One of the best things about me is every morning when I wake up I have that butterfly stomach feeling and am always excited about the new day. (I know that stomach feeling is probably gas, but it works for me:-)
Thanks for sharing this roseeriter! There is so much wisdom in that quote.
I don’t know much about the concept of Karma, but in my life I have certainly seen the demonstration that those who put out positive energy seem to make good things happen and those who constantly focus on the negative seem to attract negative experiences.
And as I said before, I don’t think hope comes from ignoring the hard or difficult side of life – that’s the superficial approach to hope. But its the immersing of ourselves in the struggle with hope that seems transformative to me.
A long time ago I read a parable that I can’t find anywhere now. It was about an old woman who spent all her time trying to sweep away the dark. In the end, she wound up being so tired during the daytime that her life was consumed with darkness. I think it was making a point about those who let themselves be consumed with getting rid of evil, but I think it applies to hope as well. If anyone knows about that story, I’d love to find it again.
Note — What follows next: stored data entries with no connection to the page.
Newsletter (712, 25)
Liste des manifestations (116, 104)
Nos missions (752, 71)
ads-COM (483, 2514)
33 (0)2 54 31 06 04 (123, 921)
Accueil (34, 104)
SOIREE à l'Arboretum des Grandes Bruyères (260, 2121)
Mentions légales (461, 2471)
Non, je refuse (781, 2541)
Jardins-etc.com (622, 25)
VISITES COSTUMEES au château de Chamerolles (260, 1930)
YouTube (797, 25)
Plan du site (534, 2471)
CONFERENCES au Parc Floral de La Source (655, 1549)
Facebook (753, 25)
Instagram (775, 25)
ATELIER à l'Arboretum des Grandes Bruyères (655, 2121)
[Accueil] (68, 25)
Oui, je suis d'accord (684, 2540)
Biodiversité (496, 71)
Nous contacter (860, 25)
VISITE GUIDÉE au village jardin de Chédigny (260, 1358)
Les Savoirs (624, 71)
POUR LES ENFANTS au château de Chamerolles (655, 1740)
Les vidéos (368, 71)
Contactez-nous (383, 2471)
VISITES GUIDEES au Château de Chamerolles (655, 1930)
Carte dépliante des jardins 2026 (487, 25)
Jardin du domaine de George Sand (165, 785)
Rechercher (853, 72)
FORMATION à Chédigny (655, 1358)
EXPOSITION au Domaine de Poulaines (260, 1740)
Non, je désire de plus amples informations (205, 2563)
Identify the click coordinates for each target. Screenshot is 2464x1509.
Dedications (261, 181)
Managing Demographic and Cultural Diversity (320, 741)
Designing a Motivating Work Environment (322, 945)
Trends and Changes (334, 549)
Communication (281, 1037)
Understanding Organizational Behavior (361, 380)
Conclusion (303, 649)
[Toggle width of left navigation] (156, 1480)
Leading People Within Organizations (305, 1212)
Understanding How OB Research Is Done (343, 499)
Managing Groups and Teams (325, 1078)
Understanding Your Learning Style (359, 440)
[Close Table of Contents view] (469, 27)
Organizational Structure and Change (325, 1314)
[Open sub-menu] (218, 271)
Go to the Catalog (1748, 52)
Hope is the underlying “hum”
sung by our collective best
a soft strong toning
that sustains us
even when we cannot
hear it clearly
A beautifully written diary, NL, badly needed right now. Thank you for it,
Beautifully, eloquently said, NL. Thank you.
Since your diary’s title poses a question, can’t help myself from attempting an answer — since given words to a concept helps clarify it.
IMHO, hope comes from the same place as faith, both of which must be based in clear vision, unclouded by the subjective. Strong stuff indeed.
Today I had the priviledge of hearing Yolanda King (Martin and Coretta’s oldest daughter) speak at a luncheon. She is a trained actor and and the end of her talk about empowerment, she did a dramatic reading of Maya’s poem. Not a dry eye in the house.